Stored items:
========================
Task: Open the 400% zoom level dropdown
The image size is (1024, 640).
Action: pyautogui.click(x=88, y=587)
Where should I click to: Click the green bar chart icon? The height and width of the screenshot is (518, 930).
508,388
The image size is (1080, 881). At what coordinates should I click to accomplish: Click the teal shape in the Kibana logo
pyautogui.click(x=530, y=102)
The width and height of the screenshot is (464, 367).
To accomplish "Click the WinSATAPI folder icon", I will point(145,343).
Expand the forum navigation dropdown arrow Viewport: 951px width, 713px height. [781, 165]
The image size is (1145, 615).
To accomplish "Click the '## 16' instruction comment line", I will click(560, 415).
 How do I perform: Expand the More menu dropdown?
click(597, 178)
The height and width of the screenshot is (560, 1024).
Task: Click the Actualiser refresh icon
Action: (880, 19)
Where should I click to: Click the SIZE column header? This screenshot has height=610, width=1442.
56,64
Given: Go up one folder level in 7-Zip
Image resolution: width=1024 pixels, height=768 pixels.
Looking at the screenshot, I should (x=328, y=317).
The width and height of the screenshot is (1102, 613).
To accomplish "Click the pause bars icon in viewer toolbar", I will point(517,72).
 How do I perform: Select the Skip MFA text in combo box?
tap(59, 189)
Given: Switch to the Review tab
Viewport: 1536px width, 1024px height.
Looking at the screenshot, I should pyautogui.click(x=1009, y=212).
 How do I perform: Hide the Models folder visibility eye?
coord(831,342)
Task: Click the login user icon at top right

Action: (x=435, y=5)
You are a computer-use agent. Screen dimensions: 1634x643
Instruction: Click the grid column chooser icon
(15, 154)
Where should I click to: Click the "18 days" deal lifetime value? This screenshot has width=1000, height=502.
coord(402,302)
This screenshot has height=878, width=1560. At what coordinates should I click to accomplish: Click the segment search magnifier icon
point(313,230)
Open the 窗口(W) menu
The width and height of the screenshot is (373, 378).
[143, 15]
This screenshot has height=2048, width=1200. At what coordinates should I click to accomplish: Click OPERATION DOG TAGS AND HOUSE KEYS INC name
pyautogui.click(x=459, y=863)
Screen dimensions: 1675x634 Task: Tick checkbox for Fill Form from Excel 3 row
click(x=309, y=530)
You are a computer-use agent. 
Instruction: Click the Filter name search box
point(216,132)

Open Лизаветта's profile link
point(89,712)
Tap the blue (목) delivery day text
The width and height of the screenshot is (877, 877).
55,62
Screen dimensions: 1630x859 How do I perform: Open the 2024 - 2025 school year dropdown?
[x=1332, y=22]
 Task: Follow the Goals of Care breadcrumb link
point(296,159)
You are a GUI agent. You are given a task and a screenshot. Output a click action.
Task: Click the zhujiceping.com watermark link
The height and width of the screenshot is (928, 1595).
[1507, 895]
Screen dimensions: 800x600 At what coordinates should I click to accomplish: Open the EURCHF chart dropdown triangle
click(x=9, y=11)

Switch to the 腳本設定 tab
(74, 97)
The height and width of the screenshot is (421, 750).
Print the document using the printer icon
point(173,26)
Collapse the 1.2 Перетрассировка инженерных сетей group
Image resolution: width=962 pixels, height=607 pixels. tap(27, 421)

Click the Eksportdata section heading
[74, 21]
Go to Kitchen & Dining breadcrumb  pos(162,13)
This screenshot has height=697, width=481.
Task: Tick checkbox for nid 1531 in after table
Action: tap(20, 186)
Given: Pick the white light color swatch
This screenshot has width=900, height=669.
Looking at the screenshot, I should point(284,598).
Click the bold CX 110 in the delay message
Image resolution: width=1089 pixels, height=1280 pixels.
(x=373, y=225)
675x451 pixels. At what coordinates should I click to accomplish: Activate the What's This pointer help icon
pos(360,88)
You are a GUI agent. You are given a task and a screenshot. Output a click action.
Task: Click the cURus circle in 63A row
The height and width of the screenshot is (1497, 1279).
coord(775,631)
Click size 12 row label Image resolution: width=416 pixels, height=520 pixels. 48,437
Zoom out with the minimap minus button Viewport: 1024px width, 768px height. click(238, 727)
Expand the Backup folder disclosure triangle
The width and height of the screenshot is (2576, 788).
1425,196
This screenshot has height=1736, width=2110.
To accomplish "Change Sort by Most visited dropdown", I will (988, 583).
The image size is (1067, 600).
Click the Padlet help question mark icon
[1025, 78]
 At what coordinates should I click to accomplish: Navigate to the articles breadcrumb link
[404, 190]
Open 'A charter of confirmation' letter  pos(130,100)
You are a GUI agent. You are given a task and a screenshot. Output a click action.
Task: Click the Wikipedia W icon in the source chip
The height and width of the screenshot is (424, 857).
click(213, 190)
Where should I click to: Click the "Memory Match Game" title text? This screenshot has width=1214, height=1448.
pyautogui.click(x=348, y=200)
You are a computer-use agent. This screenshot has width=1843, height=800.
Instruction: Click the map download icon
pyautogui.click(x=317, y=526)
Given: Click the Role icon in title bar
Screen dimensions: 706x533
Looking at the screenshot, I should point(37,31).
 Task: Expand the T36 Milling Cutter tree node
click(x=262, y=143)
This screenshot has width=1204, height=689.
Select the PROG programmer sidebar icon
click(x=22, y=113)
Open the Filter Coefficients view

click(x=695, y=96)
========================
[Try it]
Using the records above, copy every line that has the word "computer" in it.

[Output of the task]
You are a computer-use agent. Screen dimensions: 1634x643
You are a computer-use agent. 
You are a computer-use agent. This screenshot has width=1843, height=800.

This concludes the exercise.